Early exposure of the operating system is a change for the software giant, which usually keeps its OS releases under wraps until the first beta versions are near completion. By then most features are locked down, if not implemented.
This time around, the company says it wants early feedback from developers on what to do to improve the OS.
'We want to have an operating system you can't hate,' Longhorn evangelist Robert Scoble noted on Longhornblogs.com, a Microsoft-run weblog that urges visitors to trash the early versions of the OS'in a constructive way, of course. 'Well, Mr. Scoble, be careful what you ask for,' the Rat snickered. 'You might just get it.'
Sure enough, the Scobleizer'as he is affectionately known by colleagues and bloggers alike'has since been hammered by a host of people willing to heed his call for opinions on 'how to hate Microsoft.'
Most people don't need instructions for that.
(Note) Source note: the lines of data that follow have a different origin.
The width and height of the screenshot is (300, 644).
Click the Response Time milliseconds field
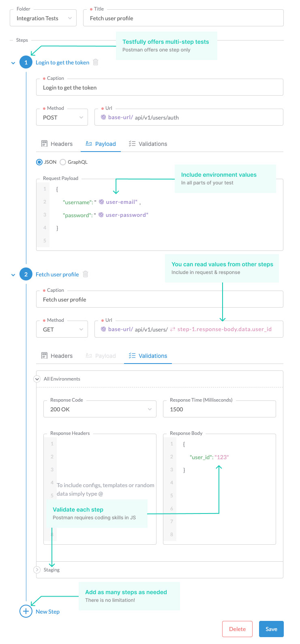tap(219, 409)
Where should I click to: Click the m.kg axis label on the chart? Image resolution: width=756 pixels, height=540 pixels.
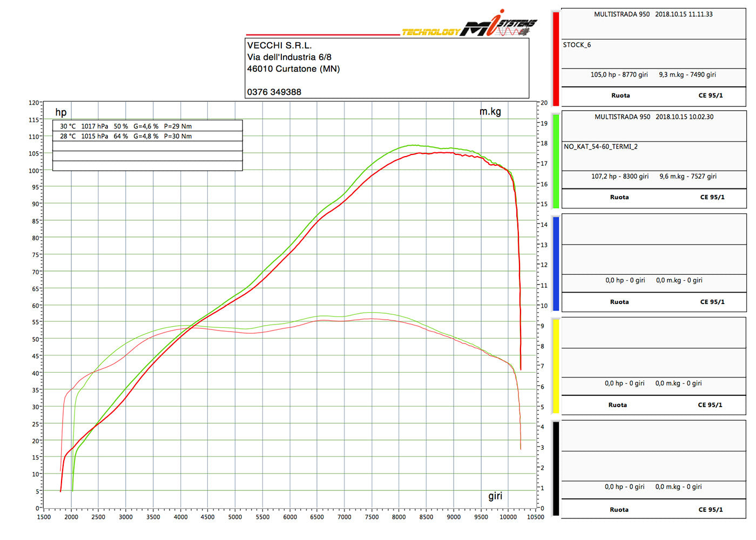(x=490, y=111)
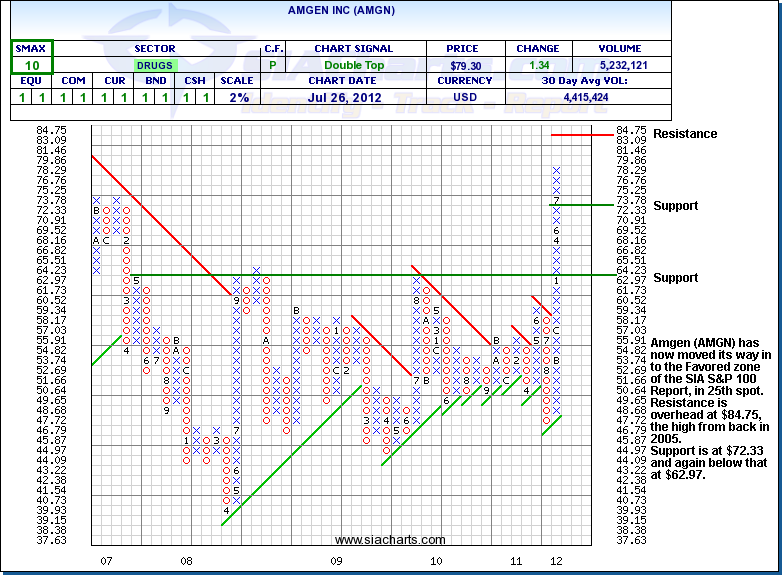This screenshot has height=575, width=782.
Task: Click the USD currency cell
Action: (x=462, y=97)
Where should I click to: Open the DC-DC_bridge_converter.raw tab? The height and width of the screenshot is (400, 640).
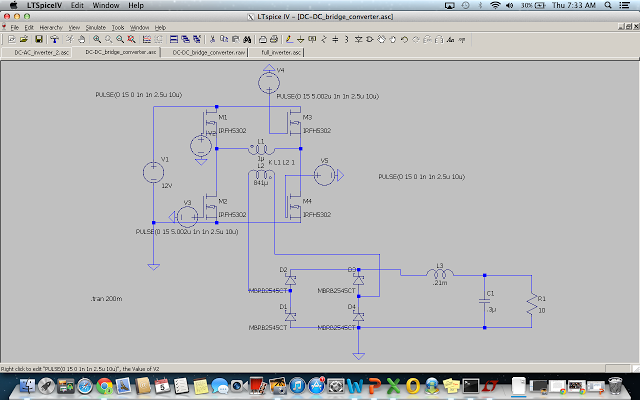(x=210, y=51)
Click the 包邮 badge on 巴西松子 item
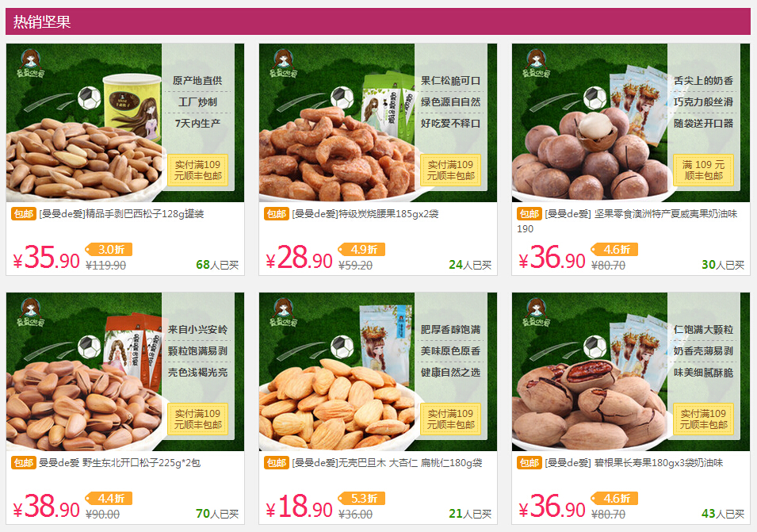 tap(24, 214)
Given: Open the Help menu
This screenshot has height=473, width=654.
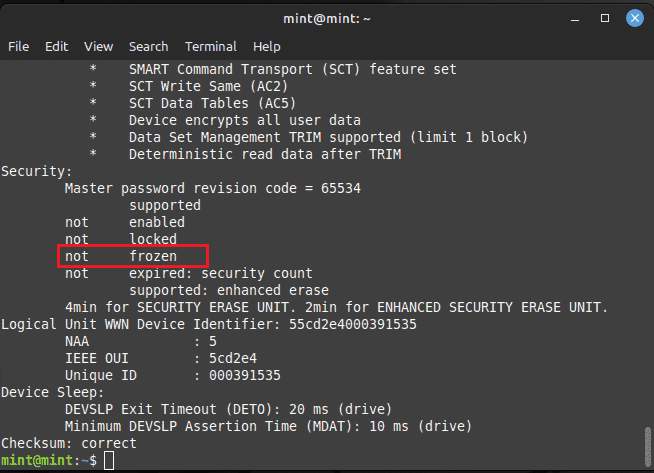Looking at the screenshot, I should (x=267, y=46).
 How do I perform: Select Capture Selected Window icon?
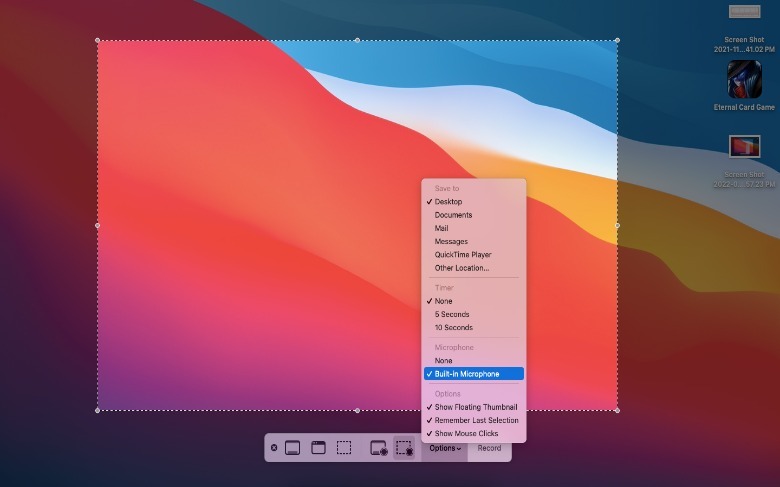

One developer offered: 'How to start hating Microsoft: Run Windows Update and watch it install the German version of Internet Information Server on your desktop.'
But most of Scoble's responses sound like business as usual from Microsoft. When asked about using open standards and making Microsoft's own standards open, Scoble answered, 'We're not a charity.'
One message that seems to be coming loud and clear from the developer community: Punt on digital rights management.
Dan Bricklin, the man behind VisiCalc (the cyberrodent's favorite spreadsheet software of all time), noted that if he had used digital rights management Microsoft might not have been able to find a copy of VisiCalc that it could make backward-compatible from Longhorn. The only surviving copies are bootlegs that have been copied from one medium to another, he noted after learning that Microsoft had demonstrated the backward compatibility.
The Rat's personal wish list for Microsoft is topped by security. It's a straightforward proposition: 'Put your code where your mouth is.'
If Microsoft wants everyone to believe that it's doing its best to create secure products, it should be willing to allow a public review of the fully documented Longhorn code and not during a visit to a secure location in Redmond.
The Rat has vowed that he won't install another Windows OS on his PC until he's had the opportunity to go over the code paw by paw and make sure there are no more nasty surprises in store.